Re: [PATCH v7 5/8] drm/i915/pxp: Add ARB session creation and cleanup

"Ceraolo Spurio, Daniele" <daniele.ceraolospurio@xxxxxxxxx> · Mon, 17 Apr 2023 12:15:42 -0700






On 4/17/2023 11:21 AM, Teres Alexis, Alan Previn wrote:
On Mon, 2023-04-10 at 10:14 -0700, Ceraolo Spurio, Daniele wrote:


alan:snip

@@ -354,8 +368,14 @@ int intel_pxp_start(struct intel_pxp *pxp)
   	if (!intel_pxp_is_enabled(pxp))
   		return -ENODEV;
   
-	if (wait_for(pxp_component_bound(pxp), 250))
-		return -ENXIO;
+	if (HAS_ENGINE(pxp->ctrl_gt, GSC0)) {
+		/* Use a larger 1 second timeout considering all the dependencies. */
+		if (wait_for(intel_pxp_gsccs_is_ready_for_sessions(pxp), 1000))
+			return -ENXIO;
This needs a comment to explain that we expect userspace to retry later
if we return -ENXIO and therefore the timeout is smaller that what would
be required to guarantee that the init can complete.
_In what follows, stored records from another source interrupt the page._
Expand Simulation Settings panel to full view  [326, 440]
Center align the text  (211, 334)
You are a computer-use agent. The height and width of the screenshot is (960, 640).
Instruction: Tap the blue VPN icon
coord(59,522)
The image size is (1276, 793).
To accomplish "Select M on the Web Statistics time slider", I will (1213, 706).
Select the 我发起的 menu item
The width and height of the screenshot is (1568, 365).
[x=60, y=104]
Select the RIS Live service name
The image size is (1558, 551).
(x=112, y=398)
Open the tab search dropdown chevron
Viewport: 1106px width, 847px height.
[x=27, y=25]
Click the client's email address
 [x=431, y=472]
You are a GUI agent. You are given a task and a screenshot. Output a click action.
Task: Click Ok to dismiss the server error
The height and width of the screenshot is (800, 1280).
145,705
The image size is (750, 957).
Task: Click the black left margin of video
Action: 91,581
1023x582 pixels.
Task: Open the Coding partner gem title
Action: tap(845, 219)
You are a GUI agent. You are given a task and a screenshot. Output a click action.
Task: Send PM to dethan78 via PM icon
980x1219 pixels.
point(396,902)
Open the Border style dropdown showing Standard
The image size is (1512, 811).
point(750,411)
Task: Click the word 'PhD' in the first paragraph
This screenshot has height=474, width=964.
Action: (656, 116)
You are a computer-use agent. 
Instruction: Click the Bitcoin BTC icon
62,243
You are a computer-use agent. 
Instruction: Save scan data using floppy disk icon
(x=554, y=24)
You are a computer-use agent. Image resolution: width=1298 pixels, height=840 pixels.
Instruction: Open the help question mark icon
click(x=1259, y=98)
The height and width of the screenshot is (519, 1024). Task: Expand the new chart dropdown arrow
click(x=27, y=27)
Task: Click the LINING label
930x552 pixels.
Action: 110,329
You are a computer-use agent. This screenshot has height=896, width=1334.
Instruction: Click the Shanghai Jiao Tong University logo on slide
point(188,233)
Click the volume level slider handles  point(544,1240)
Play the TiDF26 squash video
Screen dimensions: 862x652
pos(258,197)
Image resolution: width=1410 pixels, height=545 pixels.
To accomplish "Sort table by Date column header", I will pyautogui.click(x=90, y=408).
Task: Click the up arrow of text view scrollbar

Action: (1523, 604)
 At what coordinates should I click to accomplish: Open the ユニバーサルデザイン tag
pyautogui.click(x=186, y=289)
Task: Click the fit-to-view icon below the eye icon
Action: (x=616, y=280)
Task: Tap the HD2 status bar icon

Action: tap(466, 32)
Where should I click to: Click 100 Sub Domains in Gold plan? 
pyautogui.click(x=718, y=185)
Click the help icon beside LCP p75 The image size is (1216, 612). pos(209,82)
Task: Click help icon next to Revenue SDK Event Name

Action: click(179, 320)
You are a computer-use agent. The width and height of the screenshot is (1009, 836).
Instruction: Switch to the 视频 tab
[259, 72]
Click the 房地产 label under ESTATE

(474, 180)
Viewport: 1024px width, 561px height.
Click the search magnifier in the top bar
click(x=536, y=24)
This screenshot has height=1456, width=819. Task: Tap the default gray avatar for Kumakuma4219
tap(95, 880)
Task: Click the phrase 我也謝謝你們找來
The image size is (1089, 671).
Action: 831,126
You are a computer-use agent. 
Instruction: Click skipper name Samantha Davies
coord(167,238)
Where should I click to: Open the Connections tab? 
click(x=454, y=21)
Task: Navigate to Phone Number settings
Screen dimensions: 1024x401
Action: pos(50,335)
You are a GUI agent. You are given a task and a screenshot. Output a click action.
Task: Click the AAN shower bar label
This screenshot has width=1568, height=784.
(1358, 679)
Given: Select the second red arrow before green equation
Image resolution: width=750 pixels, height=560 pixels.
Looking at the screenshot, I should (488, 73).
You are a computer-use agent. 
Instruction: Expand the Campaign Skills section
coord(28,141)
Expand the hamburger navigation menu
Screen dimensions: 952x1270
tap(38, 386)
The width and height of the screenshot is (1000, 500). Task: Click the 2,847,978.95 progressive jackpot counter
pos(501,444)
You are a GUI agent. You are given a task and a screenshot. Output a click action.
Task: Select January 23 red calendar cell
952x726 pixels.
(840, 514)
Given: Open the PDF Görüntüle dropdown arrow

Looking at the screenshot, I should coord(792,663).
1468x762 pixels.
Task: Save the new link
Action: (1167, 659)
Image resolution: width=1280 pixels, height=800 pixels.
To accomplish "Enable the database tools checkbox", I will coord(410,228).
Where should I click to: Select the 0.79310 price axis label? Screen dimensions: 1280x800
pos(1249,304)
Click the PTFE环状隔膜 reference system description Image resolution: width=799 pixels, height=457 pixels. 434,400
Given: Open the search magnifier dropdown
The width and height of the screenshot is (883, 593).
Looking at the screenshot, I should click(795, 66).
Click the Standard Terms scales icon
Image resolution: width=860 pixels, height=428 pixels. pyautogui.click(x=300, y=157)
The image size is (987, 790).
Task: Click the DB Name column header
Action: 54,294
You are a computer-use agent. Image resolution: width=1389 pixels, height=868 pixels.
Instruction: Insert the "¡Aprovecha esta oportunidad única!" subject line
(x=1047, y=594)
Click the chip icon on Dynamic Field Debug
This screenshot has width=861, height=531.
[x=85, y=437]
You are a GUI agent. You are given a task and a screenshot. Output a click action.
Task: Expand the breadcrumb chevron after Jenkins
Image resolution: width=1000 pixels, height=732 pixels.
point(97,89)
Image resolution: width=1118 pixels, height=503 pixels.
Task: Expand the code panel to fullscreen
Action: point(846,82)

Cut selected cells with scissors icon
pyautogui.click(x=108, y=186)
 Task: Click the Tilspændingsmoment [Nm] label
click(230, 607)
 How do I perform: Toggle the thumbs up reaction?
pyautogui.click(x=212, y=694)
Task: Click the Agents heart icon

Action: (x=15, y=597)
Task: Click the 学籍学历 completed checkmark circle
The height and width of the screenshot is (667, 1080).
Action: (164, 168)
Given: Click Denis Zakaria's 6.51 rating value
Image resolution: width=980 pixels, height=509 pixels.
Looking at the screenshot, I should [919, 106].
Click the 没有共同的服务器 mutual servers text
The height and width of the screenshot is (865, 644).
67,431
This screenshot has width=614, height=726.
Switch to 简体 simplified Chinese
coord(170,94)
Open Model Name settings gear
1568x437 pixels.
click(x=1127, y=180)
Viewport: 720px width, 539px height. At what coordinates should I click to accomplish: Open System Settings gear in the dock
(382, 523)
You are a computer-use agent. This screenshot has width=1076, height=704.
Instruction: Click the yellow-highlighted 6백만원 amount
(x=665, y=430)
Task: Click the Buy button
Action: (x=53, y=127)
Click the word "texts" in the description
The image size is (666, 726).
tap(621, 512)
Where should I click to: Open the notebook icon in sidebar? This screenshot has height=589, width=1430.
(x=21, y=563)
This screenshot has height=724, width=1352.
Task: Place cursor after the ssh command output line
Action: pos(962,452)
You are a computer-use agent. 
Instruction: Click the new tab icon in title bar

It also needs an
ack from the userspace drivers for this behavior.

alan: I agree with a requirement to comment this down. However, i believe its better
to put this int the UAPI header file comment-documentation since it applies to both
current MTL as well as previous ADL cases (this is not new behavior being introduced
in MTL but it is fixing of the spec of existing behavior).
That said, your feedback is already being addressed by patch #6 but i will ammend
patch #6 to add the detail you highlighted WRT ~"timeout is not larger than the completion-guarantee...".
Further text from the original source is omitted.